Atrophic scars represent a structural change to the skin and do not resolve on their own without intervention. The visible depth and appearance of the scar can however be significantly improved with appropriate professional treatment over a course of sessions, though complete elimination of deeper scars is rarely achievable. The degree of improvement possible depends on the scar type, depth, and individual skin characteristics.
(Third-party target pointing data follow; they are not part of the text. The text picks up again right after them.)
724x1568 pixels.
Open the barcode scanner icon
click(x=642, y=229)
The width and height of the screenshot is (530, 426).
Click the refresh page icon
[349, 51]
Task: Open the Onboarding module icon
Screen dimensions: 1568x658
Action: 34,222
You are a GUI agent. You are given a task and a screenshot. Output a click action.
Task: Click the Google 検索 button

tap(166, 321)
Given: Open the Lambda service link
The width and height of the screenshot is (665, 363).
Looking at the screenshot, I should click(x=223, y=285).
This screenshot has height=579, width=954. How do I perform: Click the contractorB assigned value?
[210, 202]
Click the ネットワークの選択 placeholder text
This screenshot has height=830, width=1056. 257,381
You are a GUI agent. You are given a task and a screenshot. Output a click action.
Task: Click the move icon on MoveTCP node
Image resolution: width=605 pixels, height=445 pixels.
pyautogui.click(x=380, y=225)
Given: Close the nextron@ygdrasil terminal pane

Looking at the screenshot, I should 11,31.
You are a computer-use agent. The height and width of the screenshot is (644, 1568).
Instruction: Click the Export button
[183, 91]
Ice pick scars are narrow and extend deep into the skin, making them difficult to access and remodel from the surface. Treatments that work by stimulating collagen production in the surrounding tissue are effective for broader, shallower scar types because there is more surface area to engage. The narrow, deep geometry of ice pick scars limits how readily surface-based treatments can influence the full depth of the scar.
Yes. While acne is the most common cause, atrophic scars can result from any condition or injury that causes significant inflammation in the deeper skin layers. Chickenpox is a well-known non-acne cause, particularly where lesions are scratched. Other causes include certain skin infections, surgical wounds, and traumatic injuries. The underlying mechanism is the same: insufficient tissue regeneration during the healing process.